Rachel Laudan

Hawaii, Punahou, Malasadas, and Barack Obama

Hawaii has a way of changing the way you think about the world. If you can once penetrate the tourist curtain, it’s one of the most interesting places in the United States, perhaps in the world. It’s a place where diasporas ended up from the Pacific Islands, from Europe and America, from Asia, each of these diasporas made up of several or dozens of totally distinct groups.

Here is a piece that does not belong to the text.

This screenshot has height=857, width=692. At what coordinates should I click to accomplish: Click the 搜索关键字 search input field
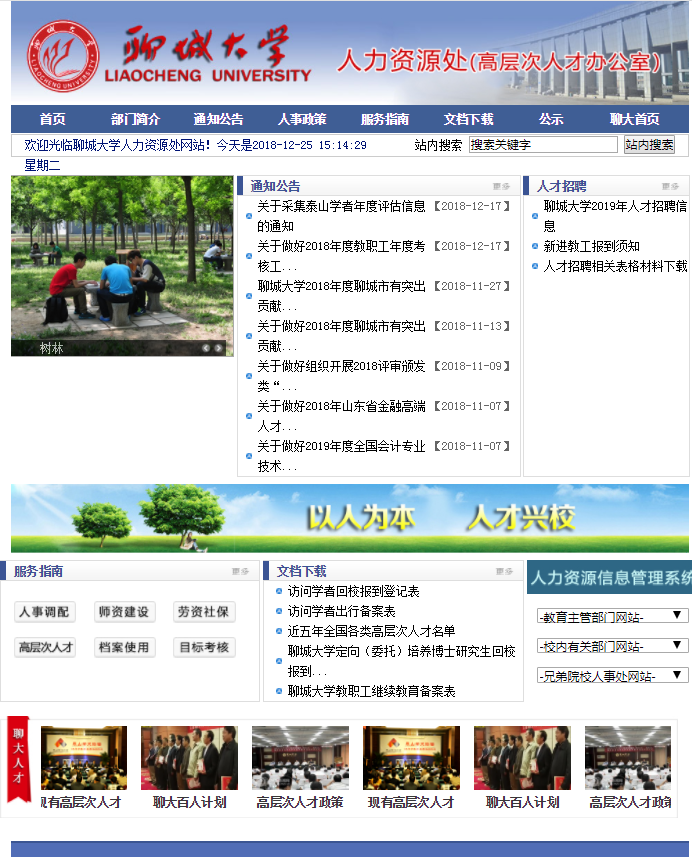543,145
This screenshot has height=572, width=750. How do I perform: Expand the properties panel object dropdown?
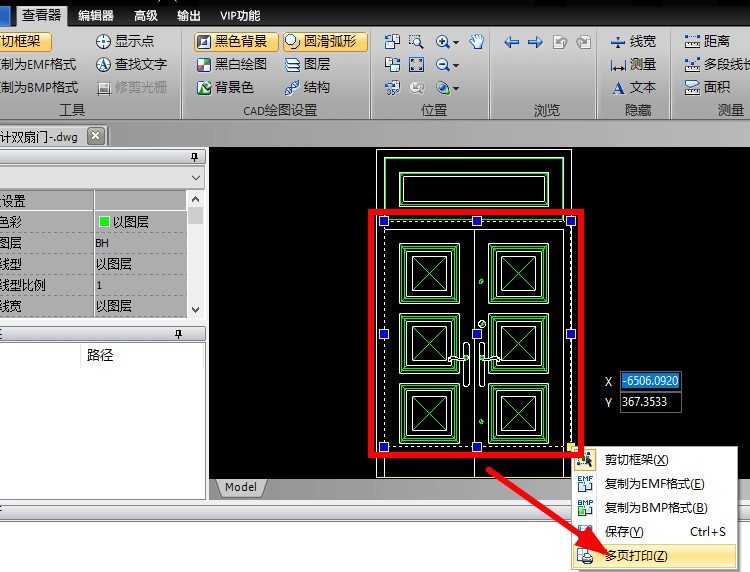tap(195, 178)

Stuck out there on the most remote bits of occupied land on earth, the disparate peoples of Hawaii have lived an extraordinary history of accommodation over the last fifty or so years since becoming a state of the United States.

For me the way into this society was by the extraordinary cuisine created there, Local Food, that I described in my book The Food of Paradise: Exploring Hawaii’s Culinary Heritage.

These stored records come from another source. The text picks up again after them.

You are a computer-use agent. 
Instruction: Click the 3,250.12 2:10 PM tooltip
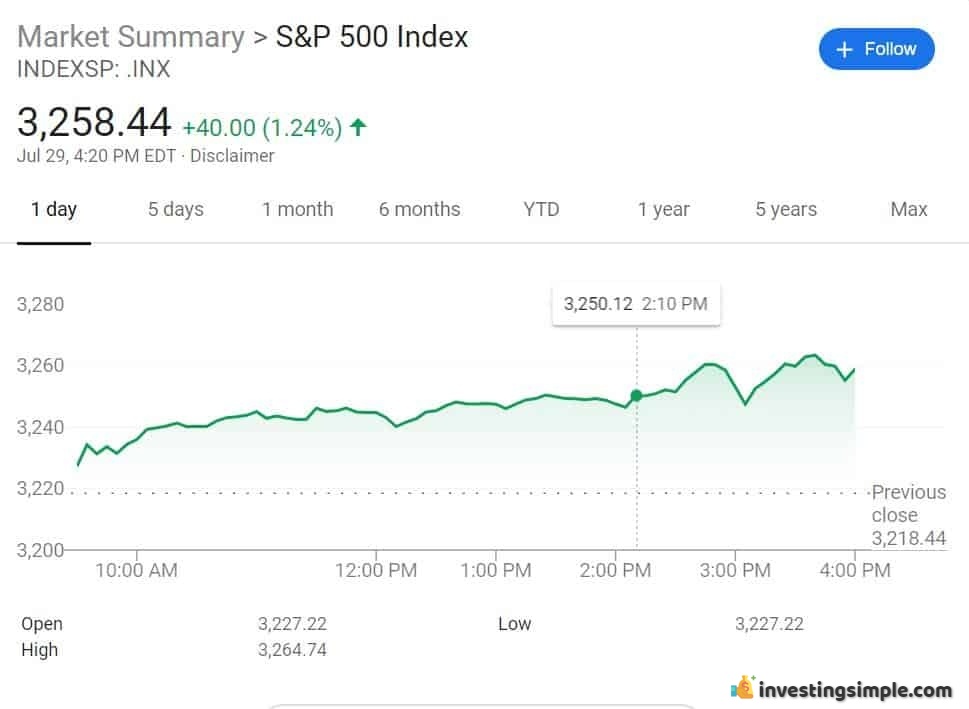click(x=636, y=304)
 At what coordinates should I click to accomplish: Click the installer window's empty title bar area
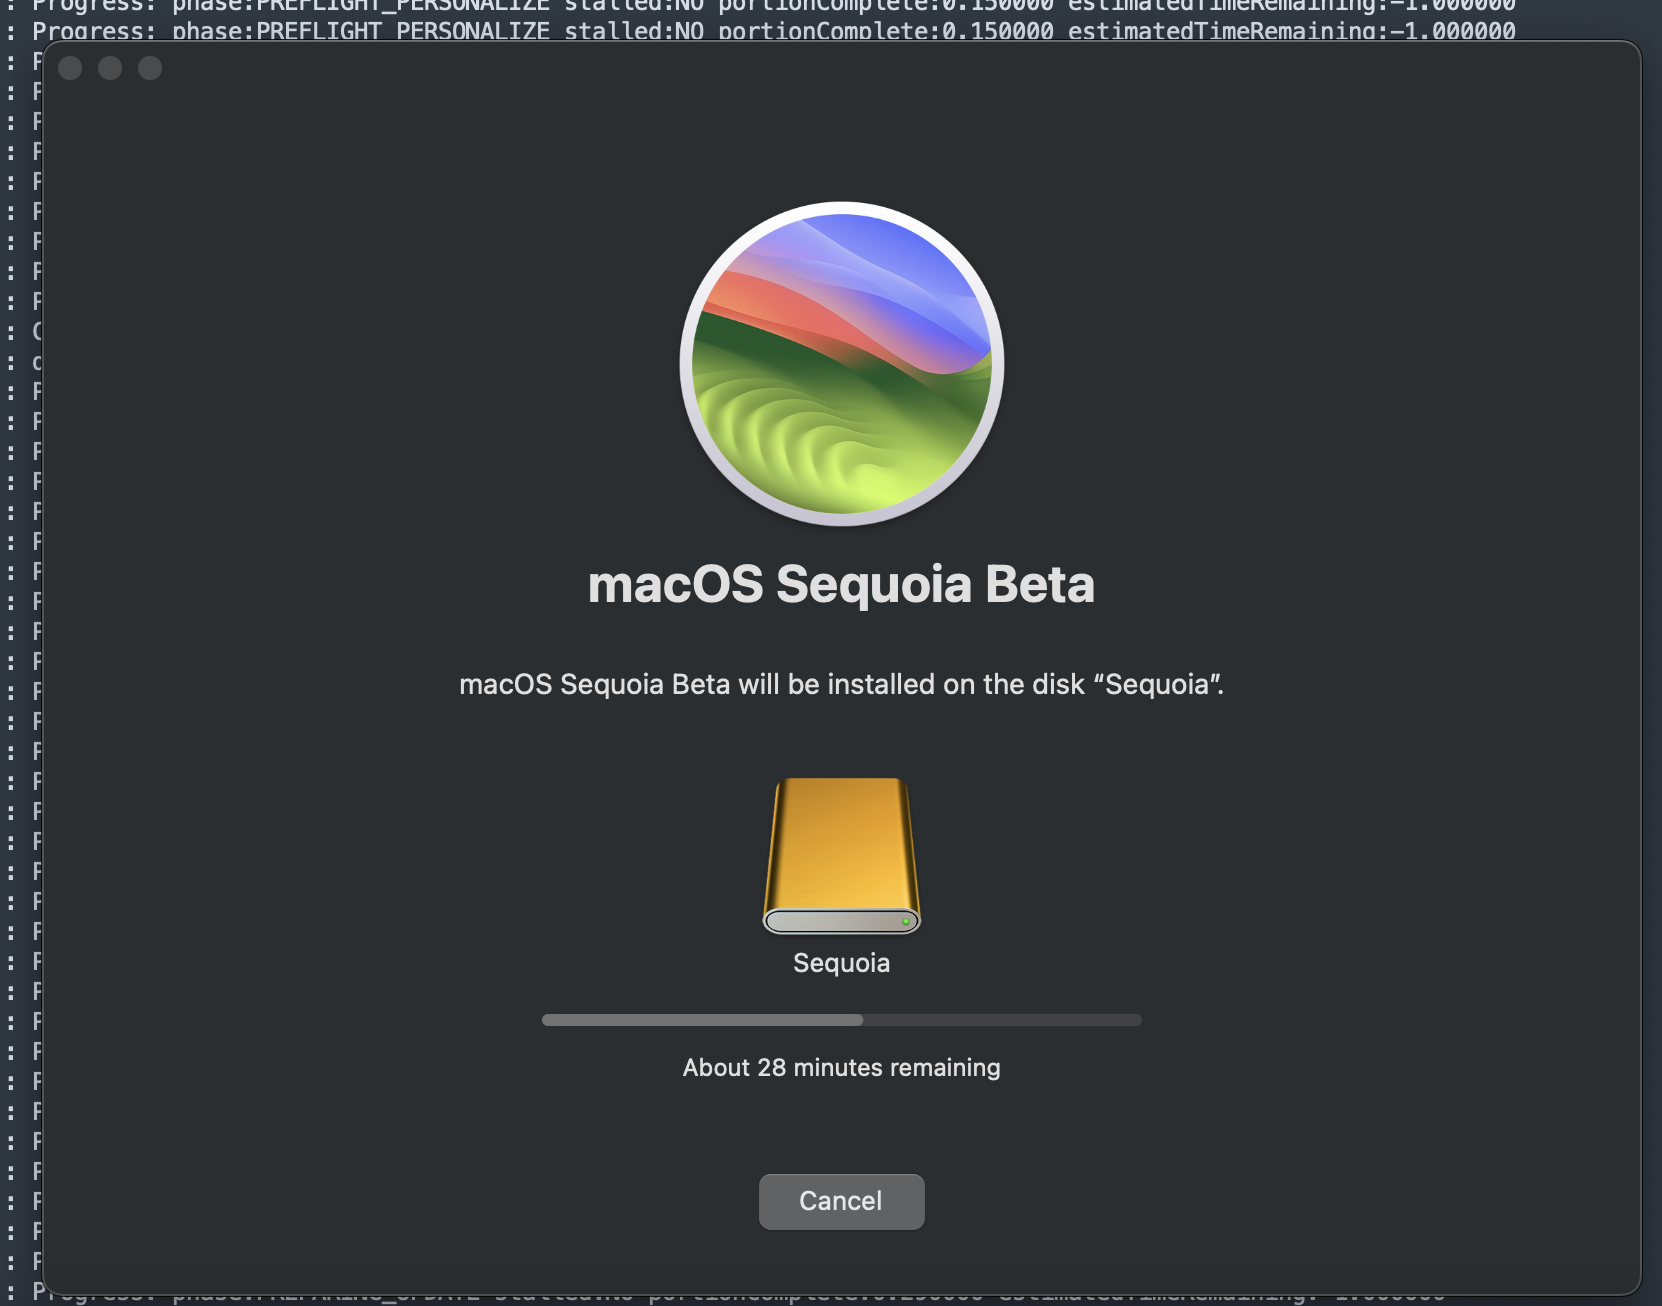click(x=900, y=68)
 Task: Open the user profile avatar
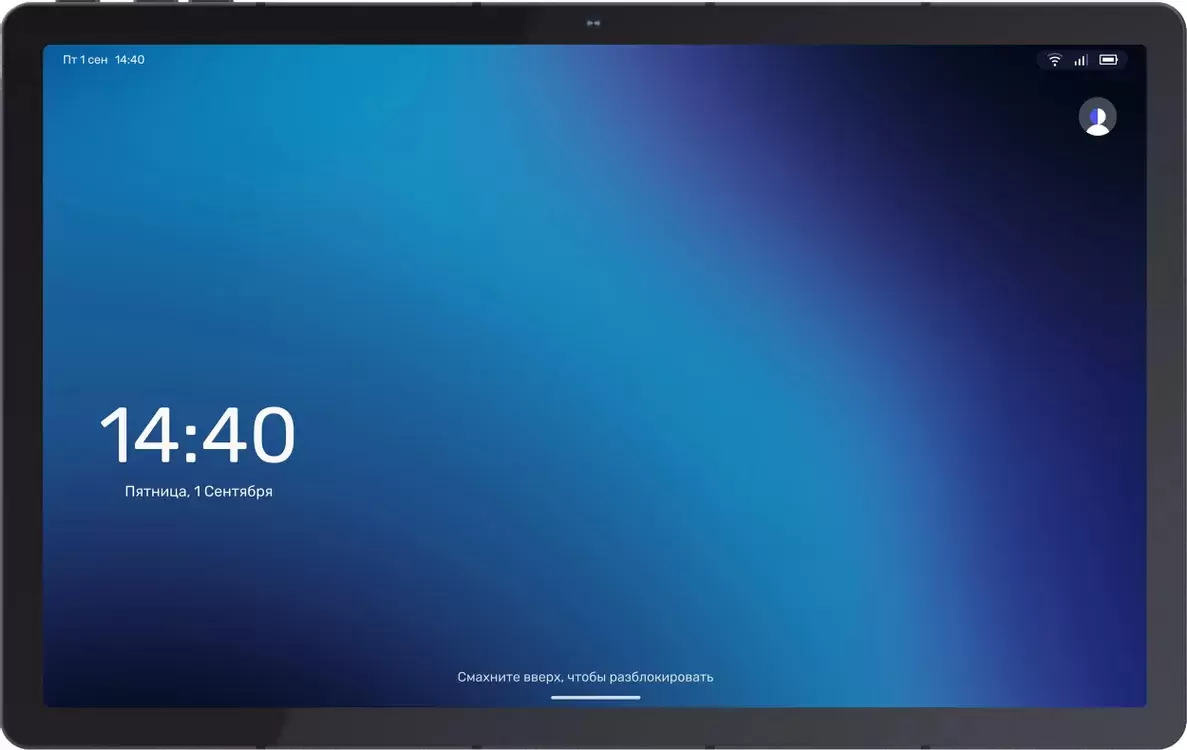(1097, 117)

When I listen to the speeches and the commentaries that are flying around, I think of the young Obama who surely attended the famous annual carnival of Punahou (pronounced Punahoh), the exclusive private school he attended. There he, like everyone else, must have elbowed his way through the crowds and lined up to get that brown paper bag of sugary, delicious malasadas.

So here’s my description of the Punahou Carnival and its Malasadas. You’ll find a recipe and something about their Okinawan equivalent, andagi.

For more on Obama and Punahou, novelist Allegra Goodman who attended the same school and whose mother was a colleague of mine for many years at the University of Hawaii, writes about how it at once embraced different races and wittingly or not set its students off from those who could not join its ranks. A very interesting place.